From here, against the wall, I can survey the whole living room. TV, couch, easy plant. The walls are covered with pastel posters of gardens by famous painters who rediscovered light and are now all over address books and umbrellas and mugs. Is it really worth it to dead earless van Gogh that his painting now holds some person’s catalog of phone numbers? Is that what he wanted when he fought through personal hell to capture the sun in Arles? I used to paint and I would make landscapes that were peaceful and my teacher would stroll through the easels and praise me and say, “What a lovely cornfield, dear,” but she never looked hard enough because if you did you would see that each landscape had something bad in it and that lovely was the wrong word to use: I made that cornfield, true, but if you looked closely, there was a glinting knife hanging from each husk.
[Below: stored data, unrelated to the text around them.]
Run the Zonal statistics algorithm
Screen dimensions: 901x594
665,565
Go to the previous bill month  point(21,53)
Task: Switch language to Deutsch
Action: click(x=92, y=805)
And I made a beach scene with crashing waves and a crescent moon and then this loaded machine gun lying on the sand by a towel; and then I made a mountain town with quaint stores and tall pine trees and people walking around except for that one man wrapped in dynamite walking over to the guy with the cigarette lighter standing by the drinking fountain.
The terrible thing is that the teacher never figured it out. And she saw all three paintings. She actually thought the guy in dynamite was wearing some strange puffy suit and that the corn was just very glinty. She said the machine gun was a nice kite. When the evaluation sheets came around, I said she was useless and should be fired.
The couples are shifting positions and I’m ready now and I find that redhead first. Lucky for me he is drunk already and sitting in a chair with pretzels and he’s talking to no one because he’s on break from being social because he is so drunk. I saunter over and ask him to help me look for my purse in the bedroom. “I lost my purse,” I say to him. “Help.” He blinks, eyelids heavy with the eye shadow of alcohol, and then he follows me into the bedroom which is covered with people’s items: twenty-five coats and half as many purses. I am rich but I consider stealing some of the stuff because they are so trusting, these people, and I feel like wrecking their trust. But where would I stash a coat? We are looking around for my make-believe purse because I don’t use a purse at all; when I go out, I just carry keys and slip one one-hundred-dollar bill into the arch of my shoe and let the night unroll from there. We’re mumbling in the bedroom and I pretend I’m drunker than I am and then I ask him, right there, among all the coats, if he thinks I’m pretty. His eyes are bleary and he smiles and says, “Yeah, yeah.” We’re standing by the bed, and I lean over and I kiss him then, really gentle because at any minute he could throw up all over me, and his lips are dry and we spend a few minutes like that, gentle kisses on his dry lips, and then he starts to laugh and I am offended. “Why are you laughing?” I ask, and he laughs more, and I sort of push him and pick up one of the better coats on the bed, with a shiny lined inside of burgundy, and I put it on for a second even though I’m not cold and I ask him again why he laughed and he says, “We went to grade school together,” and I say, “We did? We did?” and he tells me his name and then he tells me my name and I apologize because I don’t remember him. “I remember you because you were the one with the inheritance,” he says, and I tell him I was really good at painting too and he says, “Really? I don’t remember that.”
So I am through with him.
I take off the coat and throw it back on the bed and then head to the door.
“Wait, why did you kiss me?” he asks, and I know it is taking a big effort for him to string this sentence together because he is so drunk. “Let’s go out sometime,” he slurs. “I just laughed because it’s funny, it’s funny. To kiss someone you knew as a kid. It’s funny.”
I turn around and he looms above me and I can see the freckles on his collarbone and that means he has a chest of freckles and a back of freckles and knees of freckles and freckled inner thighs and I was the best artist in grade school for several years until that dumb girl moved here from Korea, and he is laughing more because he knew me as a little kid and is remembering something and I barely remember what it was like to be a little kid so it seems rude that he would recall something about me that I couldn’t myself. If I can’t remember it, then it should mean no one else can either.
“No,” I tell him. “I don’t want to go out with you, ever.”
And I’m back in the main room. I return to the same wall. The redhead follows me out and collapses back into that chair, staring, but I ignore him and look at the table of food instead. The guacamole dip is at half, and there are little shit-green blobs on the tablecloth. The brie is a white cave. The wineglasses are empty except for that one undrinkable red spot at the bottom. I go refill my glass and the redhead closes his eyes in the chair. One down.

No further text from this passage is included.